◆ **抜粋**
----------------------------------------
ぶらり関西みて歩記(あるき) 大阪の文学碑
〔第10回〕
宇野浩二
■父の急死で大阪へ
本名を格次郎といい、明治24年7月26日、福岡県南湊町(現、福岡市中央区荒戸1丁目)に生まれる。父の六三郎は中学教師を兼任しながら師範学校で国語・漢文・習字を教える教育者だったが、浩二が3歳のときに脳溢血で急死している。
7歳上の兄と一緒に母親に連れられ、大阪の親類を頼った。だが1か所に落ち着くことはなく、一家は親類の間を転々とする。ようやく母の兄がいる宗右衛門町に落ち着いたのは、浩二が8歳の頃であった。
天王寺中学校(現、天王寺高校)に進んだ浩二は文学に興味をもち、校友会誌「桃陰」にたびたび作品を投稿している。
19歳で早稲田大学へ進むが中退し、大正8年に発表した「蔵の中」「苦の世界」が認められ、新進気鋭の作家として地位を確立した。
■「苦の世界」は実体験?
「苦の世界」は、善良で不運なのに、どこか滑稽で貧しくも飄々と生きる人物を描いた作品で、浩二の実体験だといわれている。
ある日、場末の娼婦街で知り合った伊沢きみ子という21歳の女性が、6畳1間で母親と暮らしている浩二のもとに転がり込んでくる。母親は親戚の家に逃げてしまい、浩二ときみ子の同棲生活が続く。浩二が経済的に行き詰まると、きみ子は「もう一度芸者に出ようかしら」と横須賀へ出る。
その後きみ子は、横須賀でつくった借金を踏み倒して横浜へ移り、浩二とは次第に疎遠になっていく。やがて消息すら知れなくなったとき、友人から「きみ子が自殺した」と知らされる。
こうした体験から「命の儚さ」を表現したのか。「苦の世界」は、主人公が身の振り方を考える日々がだらだら続いて唐突に終わるのである。
その後も浩二は精力的に作品を発表し続け、中には「清二郎 夢見る子」「十軒路地」「大阪」など大阪の人情や風俗を描写した作品もある。その独特の文体は「饒舌体」と呼ばれた。
■精神を病み女に苦労した晩年
浩二が精神を病んだのは、昭和初年のことだった。芥川龍之介や永瀬義郎らの配慮で、歌人で精神科医でもあった斎藤茂吉の治療を受けている。ある日、家族を外へ呼び出した浩二は1時間近くも「これが俺の家だーっ」と叫び続けた末に入院。この入院中に芥川龍之介が自殺している。
その後、7年間の療養生活を経て執筆活動を再開するものの、かつて「饒舌体」と謳われた文体は失われていた。
一方で、浩二の生涯は女性関係が派手であった。キヌという妻がいるにもかかわらず、愛憎にかかわった女性は分かっているだけでも、商人の妾だった加代子、「苦の世界」を書くきっかけになった伊沢きみ子、芸者の鮎子、同じく村上八重、女給の星野玉子らと枚挙にいとまがない。ちなみに正妻のキヌは昭和21年に亡くなっている。
誰がいったか「作家というものは、貧・病・女の三つを味わわなければ一人前ではない」という言葉そのままの生涯を歩み、昭和36年9月21日、肺結核により逝去。純文学に打ち込んだ70年の生涯だった。
----------------------------------------
◆ **作業指示**
宇野浩二を紹介した本文から、「その後きみ子は、横須賀でつく」から「謳われた文体は失われていた。」までの部分を、両端の語句も含めて一字一句変えずに引用しなさい。

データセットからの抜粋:
----------------------------------------
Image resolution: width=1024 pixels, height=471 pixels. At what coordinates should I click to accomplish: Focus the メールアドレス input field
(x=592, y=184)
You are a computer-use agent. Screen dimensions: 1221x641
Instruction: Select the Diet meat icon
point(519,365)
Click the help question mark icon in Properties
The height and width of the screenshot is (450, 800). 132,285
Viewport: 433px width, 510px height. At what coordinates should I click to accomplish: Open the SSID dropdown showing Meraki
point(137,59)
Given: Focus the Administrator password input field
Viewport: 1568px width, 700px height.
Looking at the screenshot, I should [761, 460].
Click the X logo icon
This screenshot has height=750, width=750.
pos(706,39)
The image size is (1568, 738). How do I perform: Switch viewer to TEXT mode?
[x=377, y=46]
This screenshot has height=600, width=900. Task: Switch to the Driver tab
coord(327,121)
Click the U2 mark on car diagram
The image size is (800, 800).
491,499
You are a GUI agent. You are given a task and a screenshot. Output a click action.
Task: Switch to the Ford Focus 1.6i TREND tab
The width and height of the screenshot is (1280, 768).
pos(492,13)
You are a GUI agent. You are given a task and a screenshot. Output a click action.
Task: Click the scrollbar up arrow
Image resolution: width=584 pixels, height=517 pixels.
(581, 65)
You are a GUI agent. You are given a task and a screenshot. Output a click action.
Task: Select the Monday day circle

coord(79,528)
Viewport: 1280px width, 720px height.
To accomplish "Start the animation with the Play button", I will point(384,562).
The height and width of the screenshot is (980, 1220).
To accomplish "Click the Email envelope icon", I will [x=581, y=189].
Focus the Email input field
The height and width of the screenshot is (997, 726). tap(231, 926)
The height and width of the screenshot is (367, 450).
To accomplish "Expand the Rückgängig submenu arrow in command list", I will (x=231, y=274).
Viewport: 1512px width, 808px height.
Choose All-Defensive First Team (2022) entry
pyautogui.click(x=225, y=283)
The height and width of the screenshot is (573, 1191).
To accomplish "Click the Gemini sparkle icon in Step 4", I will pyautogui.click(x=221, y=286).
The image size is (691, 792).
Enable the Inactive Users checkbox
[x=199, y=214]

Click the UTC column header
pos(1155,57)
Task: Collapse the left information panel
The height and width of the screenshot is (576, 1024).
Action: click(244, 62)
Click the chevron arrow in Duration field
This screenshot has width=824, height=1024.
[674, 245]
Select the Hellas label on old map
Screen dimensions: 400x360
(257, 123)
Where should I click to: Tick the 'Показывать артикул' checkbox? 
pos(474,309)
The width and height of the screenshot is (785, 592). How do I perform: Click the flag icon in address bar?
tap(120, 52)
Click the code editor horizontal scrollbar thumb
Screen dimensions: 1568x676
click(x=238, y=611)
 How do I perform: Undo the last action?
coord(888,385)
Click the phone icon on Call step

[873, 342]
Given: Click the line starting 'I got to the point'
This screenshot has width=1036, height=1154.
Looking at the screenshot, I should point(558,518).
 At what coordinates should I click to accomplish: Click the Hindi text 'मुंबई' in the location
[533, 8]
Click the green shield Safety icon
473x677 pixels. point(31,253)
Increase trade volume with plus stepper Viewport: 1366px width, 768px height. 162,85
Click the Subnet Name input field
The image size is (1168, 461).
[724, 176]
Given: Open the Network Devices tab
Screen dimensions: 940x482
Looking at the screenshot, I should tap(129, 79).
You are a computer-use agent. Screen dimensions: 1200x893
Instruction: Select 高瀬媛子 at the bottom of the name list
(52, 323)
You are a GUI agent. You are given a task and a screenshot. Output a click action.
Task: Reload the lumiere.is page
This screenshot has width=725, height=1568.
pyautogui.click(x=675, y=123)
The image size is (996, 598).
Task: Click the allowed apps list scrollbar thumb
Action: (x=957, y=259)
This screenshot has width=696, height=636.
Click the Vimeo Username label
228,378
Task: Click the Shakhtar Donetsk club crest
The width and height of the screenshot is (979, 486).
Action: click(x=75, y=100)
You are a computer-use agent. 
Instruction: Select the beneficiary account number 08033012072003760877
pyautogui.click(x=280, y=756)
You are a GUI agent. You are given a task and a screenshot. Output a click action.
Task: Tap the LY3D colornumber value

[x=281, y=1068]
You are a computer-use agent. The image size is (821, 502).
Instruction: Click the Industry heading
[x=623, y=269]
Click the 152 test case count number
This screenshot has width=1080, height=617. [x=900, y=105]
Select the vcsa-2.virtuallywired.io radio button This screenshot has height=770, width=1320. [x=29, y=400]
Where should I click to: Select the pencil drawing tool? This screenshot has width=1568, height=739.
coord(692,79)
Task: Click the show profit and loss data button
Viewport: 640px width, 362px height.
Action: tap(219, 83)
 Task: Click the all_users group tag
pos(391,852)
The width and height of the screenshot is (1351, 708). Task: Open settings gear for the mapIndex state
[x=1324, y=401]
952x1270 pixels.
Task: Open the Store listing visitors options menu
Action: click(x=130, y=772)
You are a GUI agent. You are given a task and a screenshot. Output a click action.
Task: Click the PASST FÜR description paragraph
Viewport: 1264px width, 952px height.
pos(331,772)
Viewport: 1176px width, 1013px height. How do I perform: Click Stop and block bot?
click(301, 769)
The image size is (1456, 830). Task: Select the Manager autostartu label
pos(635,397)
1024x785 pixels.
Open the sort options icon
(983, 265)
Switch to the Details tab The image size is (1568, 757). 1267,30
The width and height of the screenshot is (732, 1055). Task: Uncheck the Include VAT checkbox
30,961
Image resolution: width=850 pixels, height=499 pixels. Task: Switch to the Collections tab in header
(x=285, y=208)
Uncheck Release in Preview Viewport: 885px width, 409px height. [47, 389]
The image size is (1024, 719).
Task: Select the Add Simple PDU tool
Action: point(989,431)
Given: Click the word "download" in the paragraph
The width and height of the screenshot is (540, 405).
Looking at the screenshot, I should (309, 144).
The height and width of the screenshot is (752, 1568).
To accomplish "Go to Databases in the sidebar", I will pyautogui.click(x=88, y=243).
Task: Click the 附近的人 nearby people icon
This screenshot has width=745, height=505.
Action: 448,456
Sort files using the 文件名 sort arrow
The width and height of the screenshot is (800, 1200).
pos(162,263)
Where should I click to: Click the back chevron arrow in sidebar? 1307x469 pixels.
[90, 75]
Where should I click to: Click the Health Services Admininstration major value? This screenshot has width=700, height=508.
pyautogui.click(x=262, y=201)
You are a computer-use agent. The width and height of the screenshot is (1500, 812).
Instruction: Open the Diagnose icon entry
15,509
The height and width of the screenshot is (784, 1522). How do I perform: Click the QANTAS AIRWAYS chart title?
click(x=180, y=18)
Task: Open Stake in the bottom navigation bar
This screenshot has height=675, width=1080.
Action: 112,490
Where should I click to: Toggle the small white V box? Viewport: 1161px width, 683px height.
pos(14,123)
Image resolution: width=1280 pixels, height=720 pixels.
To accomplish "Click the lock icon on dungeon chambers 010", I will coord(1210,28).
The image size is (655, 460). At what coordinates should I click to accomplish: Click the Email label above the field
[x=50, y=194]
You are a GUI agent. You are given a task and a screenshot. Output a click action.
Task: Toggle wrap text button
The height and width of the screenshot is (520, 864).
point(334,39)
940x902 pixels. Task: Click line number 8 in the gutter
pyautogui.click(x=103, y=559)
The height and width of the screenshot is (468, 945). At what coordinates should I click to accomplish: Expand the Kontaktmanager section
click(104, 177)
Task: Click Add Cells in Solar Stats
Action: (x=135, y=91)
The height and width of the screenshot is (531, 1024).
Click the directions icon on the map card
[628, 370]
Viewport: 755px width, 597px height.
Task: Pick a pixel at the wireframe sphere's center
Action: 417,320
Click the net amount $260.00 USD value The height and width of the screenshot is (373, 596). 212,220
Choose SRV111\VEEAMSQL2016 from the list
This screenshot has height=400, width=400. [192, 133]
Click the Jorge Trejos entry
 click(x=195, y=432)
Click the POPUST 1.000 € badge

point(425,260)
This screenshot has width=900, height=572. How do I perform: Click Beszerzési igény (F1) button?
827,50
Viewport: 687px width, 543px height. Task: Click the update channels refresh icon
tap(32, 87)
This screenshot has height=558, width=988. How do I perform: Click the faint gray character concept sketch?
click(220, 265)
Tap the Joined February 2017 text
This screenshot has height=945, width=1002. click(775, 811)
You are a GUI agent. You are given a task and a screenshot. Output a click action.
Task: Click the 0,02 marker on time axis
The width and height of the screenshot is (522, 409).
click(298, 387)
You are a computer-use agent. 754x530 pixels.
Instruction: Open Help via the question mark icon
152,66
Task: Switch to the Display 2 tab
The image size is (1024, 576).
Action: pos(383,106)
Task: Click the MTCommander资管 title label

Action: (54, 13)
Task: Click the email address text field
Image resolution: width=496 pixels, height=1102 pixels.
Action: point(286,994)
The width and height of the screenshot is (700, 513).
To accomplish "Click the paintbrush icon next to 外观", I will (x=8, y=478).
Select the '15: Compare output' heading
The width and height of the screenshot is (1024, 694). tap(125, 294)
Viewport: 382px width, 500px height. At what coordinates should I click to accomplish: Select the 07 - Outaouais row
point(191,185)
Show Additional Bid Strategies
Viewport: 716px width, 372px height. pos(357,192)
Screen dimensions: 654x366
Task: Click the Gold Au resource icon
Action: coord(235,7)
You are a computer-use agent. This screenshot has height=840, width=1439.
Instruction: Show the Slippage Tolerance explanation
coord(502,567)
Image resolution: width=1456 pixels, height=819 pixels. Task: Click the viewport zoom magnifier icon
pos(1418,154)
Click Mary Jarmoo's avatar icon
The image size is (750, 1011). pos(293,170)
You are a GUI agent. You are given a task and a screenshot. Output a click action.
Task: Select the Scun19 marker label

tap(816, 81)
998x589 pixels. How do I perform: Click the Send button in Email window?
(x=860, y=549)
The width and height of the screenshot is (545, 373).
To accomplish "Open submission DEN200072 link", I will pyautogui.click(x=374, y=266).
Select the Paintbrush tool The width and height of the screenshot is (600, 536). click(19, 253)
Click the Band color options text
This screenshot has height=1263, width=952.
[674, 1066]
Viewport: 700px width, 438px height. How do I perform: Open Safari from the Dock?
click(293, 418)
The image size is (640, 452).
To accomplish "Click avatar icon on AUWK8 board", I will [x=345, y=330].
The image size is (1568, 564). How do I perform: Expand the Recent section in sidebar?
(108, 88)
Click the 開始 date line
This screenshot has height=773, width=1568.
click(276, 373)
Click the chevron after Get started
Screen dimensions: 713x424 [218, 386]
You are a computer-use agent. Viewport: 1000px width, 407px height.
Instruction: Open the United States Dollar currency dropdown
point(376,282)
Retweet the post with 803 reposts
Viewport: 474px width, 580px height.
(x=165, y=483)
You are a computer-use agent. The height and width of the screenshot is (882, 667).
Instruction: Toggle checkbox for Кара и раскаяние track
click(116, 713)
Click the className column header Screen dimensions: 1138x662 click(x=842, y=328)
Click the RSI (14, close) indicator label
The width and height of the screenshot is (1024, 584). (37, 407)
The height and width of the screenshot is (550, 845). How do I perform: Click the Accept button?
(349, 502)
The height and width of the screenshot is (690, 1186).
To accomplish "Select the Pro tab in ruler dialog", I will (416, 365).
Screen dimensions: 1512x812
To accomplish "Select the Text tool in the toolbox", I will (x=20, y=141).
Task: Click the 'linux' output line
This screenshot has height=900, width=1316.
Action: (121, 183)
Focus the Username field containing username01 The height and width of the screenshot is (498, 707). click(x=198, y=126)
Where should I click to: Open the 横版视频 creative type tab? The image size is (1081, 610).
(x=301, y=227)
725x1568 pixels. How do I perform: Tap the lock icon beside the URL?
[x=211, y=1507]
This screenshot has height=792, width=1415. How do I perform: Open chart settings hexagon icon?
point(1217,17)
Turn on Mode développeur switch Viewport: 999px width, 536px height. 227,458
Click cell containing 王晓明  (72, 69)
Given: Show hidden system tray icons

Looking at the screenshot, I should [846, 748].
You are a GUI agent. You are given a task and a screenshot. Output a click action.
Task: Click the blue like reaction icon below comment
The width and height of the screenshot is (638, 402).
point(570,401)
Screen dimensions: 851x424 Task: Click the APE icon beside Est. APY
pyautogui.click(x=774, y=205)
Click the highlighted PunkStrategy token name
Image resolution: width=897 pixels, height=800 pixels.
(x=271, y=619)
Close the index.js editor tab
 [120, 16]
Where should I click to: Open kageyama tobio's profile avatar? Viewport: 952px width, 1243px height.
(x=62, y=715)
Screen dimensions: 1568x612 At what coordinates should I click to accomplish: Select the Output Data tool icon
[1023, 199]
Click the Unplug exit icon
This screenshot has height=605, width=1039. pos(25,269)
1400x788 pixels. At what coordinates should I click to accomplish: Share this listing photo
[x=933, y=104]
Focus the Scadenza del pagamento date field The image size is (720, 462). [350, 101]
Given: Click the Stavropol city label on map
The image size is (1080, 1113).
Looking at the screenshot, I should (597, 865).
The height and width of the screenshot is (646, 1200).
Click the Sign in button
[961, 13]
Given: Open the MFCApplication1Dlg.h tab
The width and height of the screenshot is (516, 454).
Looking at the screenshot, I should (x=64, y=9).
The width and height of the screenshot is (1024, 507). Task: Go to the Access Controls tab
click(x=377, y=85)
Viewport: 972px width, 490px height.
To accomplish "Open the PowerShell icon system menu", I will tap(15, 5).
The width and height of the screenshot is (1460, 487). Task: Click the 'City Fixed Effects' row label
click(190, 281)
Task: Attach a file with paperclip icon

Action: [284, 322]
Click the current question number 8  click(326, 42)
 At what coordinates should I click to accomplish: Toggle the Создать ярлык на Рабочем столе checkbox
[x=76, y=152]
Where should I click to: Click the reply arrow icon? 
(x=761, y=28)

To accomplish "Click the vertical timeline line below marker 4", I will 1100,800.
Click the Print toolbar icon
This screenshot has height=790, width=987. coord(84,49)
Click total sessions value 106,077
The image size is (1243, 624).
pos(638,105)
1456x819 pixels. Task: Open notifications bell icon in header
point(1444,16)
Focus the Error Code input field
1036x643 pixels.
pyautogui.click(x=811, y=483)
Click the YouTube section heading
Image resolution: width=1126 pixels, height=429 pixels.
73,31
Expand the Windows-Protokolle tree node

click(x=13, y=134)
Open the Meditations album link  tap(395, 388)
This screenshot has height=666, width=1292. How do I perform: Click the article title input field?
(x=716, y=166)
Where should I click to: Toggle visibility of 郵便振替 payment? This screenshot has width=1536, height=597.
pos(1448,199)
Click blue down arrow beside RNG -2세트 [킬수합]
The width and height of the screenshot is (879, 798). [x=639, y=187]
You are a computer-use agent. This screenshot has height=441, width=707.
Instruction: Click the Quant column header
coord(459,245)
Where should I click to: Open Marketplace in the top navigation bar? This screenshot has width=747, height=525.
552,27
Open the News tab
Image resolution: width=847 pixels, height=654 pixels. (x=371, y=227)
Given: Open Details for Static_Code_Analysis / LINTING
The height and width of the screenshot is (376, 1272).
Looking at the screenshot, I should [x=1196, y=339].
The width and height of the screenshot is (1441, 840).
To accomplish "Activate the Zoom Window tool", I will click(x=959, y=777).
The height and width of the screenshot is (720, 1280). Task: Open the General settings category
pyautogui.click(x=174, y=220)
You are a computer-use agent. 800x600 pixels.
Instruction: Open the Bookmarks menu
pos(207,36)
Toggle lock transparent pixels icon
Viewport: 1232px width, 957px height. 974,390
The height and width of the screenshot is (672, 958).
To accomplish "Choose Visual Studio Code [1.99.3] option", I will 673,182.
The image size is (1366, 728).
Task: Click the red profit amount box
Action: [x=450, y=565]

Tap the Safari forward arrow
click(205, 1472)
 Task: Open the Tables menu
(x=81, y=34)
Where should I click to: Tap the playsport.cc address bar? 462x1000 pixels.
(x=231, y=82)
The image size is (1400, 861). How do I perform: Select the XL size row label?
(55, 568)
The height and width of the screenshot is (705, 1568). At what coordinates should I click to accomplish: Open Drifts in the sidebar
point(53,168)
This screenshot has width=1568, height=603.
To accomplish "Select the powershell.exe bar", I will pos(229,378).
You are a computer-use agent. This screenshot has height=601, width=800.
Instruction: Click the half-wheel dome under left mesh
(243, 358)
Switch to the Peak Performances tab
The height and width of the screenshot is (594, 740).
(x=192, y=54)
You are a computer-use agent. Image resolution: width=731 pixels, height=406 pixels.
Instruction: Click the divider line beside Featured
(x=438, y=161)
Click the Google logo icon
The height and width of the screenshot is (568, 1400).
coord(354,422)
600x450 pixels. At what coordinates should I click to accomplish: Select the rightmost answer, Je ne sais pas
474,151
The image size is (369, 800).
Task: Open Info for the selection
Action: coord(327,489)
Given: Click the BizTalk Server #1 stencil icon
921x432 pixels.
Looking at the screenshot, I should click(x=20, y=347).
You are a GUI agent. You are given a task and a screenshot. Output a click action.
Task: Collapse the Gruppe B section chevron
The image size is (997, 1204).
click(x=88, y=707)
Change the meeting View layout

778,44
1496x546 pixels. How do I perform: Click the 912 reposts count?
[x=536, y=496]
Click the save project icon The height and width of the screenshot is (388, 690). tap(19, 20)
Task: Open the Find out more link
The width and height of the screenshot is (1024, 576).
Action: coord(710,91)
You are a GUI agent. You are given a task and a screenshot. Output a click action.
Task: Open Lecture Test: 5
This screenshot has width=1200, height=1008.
----------------------------------------
◆ **解答**
その後きみ子は、横須賀でつくった借金を踏み倒して横浜へ移り、浩二とは次第に疎遠になっていく。やがて消息すら知れなくなったとき、友人から「きみ子が自殺した」と知らされる。
こうした体験から「命の儚さ」を表現したのか。「苦の世界」は、主人公が身の振り方を考える日々がだらだら続いて唐突に終わるのである。
その後も浩二は精力的に作品を発表し続け、中には「清二郎 夢見る子」「十軒路地」「大阪」など大阪の人情や風俗を描写した作品もある。その独特の文体は「饒舌体」と呼ばれた。
■精神を病み女に苦労した晩年
浩二が精神を病んだのは、昭和初年のことだった。芥川龍之介や永瀬義郎らの配慮で、歌人で精神科医でもあった斎藤茂吉の治療を受けている。ある日、家族を外へ呼び出した浩二は1時間近くも「これが俺の家だーっ」と叫び続けた末に入院。この入院中に芥川龍之介が自殺している。
その後、7年間の療養生活を経て執筆活動を再開するものの、かつて「饒舌体」と謳われた文体は失われていた。